Poucas adaptações de games chegam ao cinema com tanta expectativa. As filmagens do longa baseado em Elden Ring foram encerradas em 30 de julho, e o estúdio aproveitou para reforçar a data marcada: 3 de março de 2028.
O que foi confirmado
A produção destacou um detalhe técnico relevante. O filme foi rodado especificamente para exibição em salas IMAX, escolha que indica ambição visual considerável.
Entre o fim das gravações e a estreia, porém, ficam quase dois anos. Em circunstâncias normais, um intervalo desses geraria reclamação imediata nas redes.
A origem incomum do projeto
O caminho até aqui foge bastante do padrão de Hollywood. Alex Garland, jogador de longa data, procurou pessoalmente as empresas responsáveis pelo game para propor a adaptação.

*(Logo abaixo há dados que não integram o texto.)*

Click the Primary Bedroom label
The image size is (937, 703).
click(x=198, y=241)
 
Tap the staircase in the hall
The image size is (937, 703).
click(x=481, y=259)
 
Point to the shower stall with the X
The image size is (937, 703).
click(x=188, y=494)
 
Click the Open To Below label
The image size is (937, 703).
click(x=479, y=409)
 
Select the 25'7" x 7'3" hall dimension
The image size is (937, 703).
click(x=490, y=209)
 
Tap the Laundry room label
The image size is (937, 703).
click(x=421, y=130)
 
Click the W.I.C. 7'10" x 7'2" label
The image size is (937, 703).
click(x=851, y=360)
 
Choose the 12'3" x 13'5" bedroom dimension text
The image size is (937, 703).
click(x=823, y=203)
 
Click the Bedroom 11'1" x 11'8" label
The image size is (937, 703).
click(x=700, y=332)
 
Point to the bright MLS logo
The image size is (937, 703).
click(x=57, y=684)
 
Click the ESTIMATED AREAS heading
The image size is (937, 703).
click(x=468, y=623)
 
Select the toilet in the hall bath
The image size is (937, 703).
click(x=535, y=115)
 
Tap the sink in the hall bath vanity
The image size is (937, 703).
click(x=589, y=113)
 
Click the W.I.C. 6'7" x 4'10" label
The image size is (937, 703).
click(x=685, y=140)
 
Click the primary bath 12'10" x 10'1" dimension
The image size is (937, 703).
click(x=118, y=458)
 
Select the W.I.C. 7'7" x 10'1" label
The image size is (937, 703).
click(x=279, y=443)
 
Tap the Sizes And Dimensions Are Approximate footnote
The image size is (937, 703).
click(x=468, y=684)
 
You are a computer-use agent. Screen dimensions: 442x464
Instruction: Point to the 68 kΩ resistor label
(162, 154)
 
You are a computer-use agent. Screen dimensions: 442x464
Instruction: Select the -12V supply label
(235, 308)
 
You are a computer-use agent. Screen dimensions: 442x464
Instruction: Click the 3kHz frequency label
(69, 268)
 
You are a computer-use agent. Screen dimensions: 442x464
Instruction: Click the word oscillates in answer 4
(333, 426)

Ele não chegou de mãos vazias. O cineasta escreveu um roteiro completo por conta própria, acompanhado de dezenas de páginas de referências visuais, antes que qualquer acordo fosse assinado.
A conexão com Westeros
Existe um detalhe que boa parte das vezes acaba passando despercebido. A mitologia e a construção de mundo do jogo foram escritas por George R.R. Martin, a convite do diretor japonês responsável pelo título.
O autor também aparece entre os produtores do filme. Ou seja, o mesmo escritor por trás da saga que originou uma das maiores séries de fantasia da televisão assina a base narrativa deste universo.

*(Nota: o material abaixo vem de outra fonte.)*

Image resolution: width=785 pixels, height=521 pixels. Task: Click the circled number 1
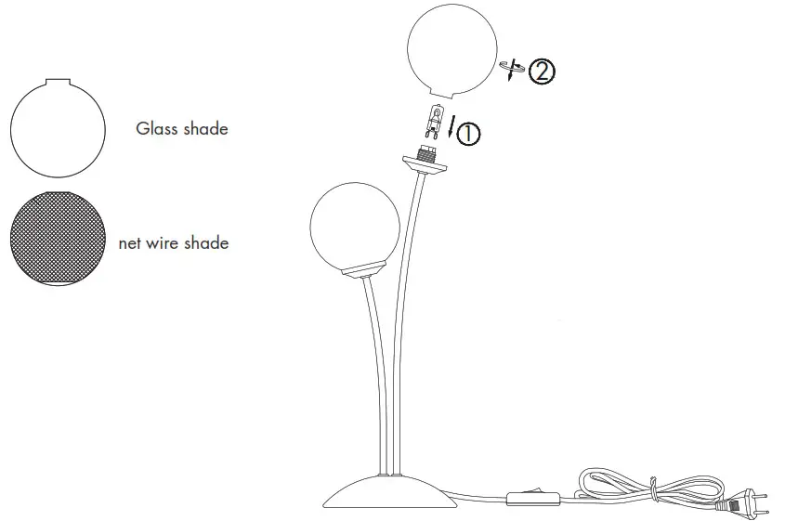[x=469, y=134]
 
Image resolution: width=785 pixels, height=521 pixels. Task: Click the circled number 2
[x=542, y=72]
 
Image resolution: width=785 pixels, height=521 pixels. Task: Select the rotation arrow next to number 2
[x=510, y=70]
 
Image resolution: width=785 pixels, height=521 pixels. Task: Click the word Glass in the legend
[x=156, y=129]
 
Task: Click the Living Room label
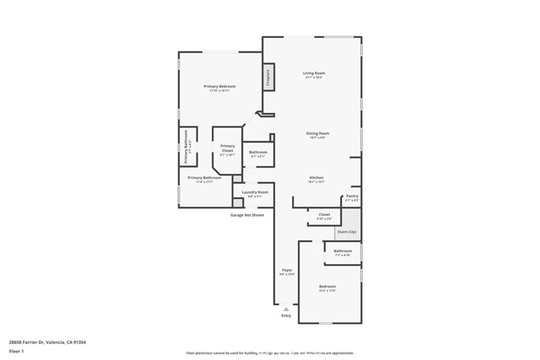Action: click(x=314, y=73)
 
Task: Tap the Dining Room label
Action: click(x=317, y=133)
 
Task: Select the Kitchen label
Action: click(x=316, y=178)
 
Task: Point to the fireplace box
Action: click(x=269, y=77)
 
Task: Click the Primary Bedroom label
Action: click(x=219, y=87)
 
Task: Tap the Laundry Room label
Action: click(x=255, y=192)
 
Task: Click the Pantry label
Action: click(x=352, y=196)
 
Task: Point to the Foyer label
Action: click(x=287, y=270)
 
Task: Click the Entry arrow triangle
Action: click(x=286, y=309)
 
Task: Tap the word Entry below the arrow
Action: click(x=286, y=316)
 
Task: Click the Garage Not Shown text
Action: click(x=247, y=215)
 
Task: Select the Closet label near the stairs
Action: click(x=324, y=214)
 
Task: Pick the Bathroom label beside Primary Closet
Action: click(x=258, y=153)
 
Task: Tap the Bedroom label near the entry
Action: click(x=327, y=287)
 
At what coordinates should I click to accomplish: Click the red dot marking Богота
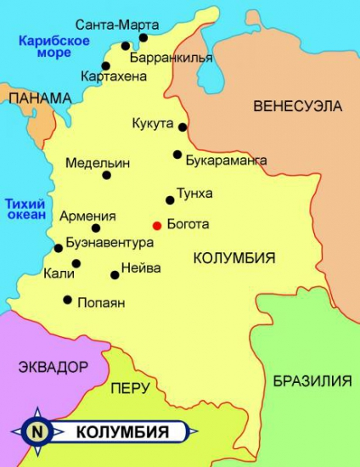pos(156,225)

Para quem nunca jogou, uma apresentação rápida. Elden Ring é um jogo de fantasia sombria lançado em 2022, com mundo aberto enorme e reputação de dificuldade elevada, que ultrapassou trinta milhões de cópias vendidas e levou o prêmio principal da premiação mais importante do setor.
Por que o público aceitou a espera
A reação nas redes foi de paciência, algo raro nesse tipo de anúncio. Dois motivos explicam o comportamento.

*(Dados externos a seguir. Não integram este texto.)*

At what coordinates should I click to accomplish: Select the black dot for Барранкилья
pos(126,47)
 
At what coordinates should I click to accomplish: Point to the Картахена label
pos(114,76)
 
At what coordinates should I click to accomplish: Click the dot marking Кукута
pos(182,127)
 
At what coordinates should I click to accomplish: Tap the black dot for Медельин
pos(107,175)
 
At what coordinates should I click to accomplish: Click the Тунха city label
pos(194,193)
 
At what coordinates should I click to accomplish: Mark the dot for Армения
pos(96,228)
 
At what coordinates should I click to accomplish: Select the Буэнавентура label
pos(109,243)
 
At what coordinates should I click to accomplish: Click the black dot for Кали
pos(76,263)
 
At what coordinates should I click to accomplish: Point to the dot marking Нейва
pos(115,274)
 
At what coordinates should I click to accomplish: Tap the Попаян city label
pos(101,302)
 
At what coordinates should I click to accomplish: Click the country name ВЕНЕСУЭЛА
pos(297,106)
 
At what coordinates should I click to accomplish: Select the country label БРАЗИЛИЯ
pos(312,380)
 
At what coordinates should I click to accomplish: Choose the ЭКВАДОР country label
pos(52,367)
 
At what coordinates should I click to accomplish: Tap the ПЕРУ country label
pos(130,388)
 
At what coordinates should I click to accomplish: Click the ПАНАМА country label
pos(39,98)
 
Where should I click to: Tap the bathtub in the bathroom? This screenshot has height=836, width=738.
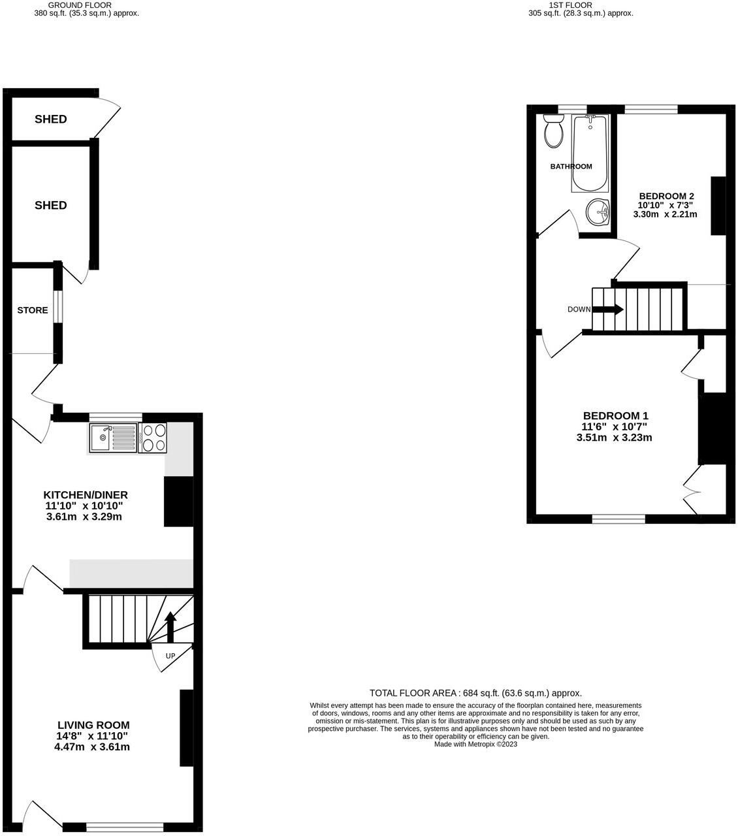(x=590, y=153)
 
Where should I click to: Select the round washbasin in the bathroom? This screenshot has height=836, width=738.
(x=597, y=212)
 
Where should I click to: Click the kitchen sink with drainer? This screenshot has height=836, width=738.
(x=113, y=438)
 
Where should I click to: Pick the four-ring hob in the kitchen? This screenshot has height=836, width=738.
(x=153, y=438)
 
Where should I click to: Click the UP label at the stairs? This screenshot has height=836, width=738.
(x=170, y=655)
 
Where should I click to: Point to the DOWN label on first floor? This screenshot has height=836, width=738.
(x=579, y=310)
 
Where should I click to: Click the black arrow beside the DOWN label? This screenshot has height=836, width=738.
(x=607, y=310)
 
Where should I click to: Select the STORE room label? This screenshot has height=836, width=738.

O primeiro é cultural. Quem acompanha games está acostumado a intervalos de quatro ou cinco anos entre lançamentos importantes, então um ano e meio de pós-produção soa razoável.
O segundo é técnico. O mundo do jogo é povoado por cenários oníricos e criaturas grotescas impossíveis de montar em set, o que exige trabalho pesado de efeitos visuais.
A lição vem de um caso conhecido. O visual apressado de outro personagem de videogame gerou revolta e obrigou o estúdio a refazer tudo poucos meses antes da estreia.
O desafio maior nem é visual
Existe um problema estrutural mais complicado. O jogo conta a própria história em fragmentos, por descrições de itens e pistas espalhadas pelo cenário, deixando que o jogador monte o quebra-cabeça sozinho.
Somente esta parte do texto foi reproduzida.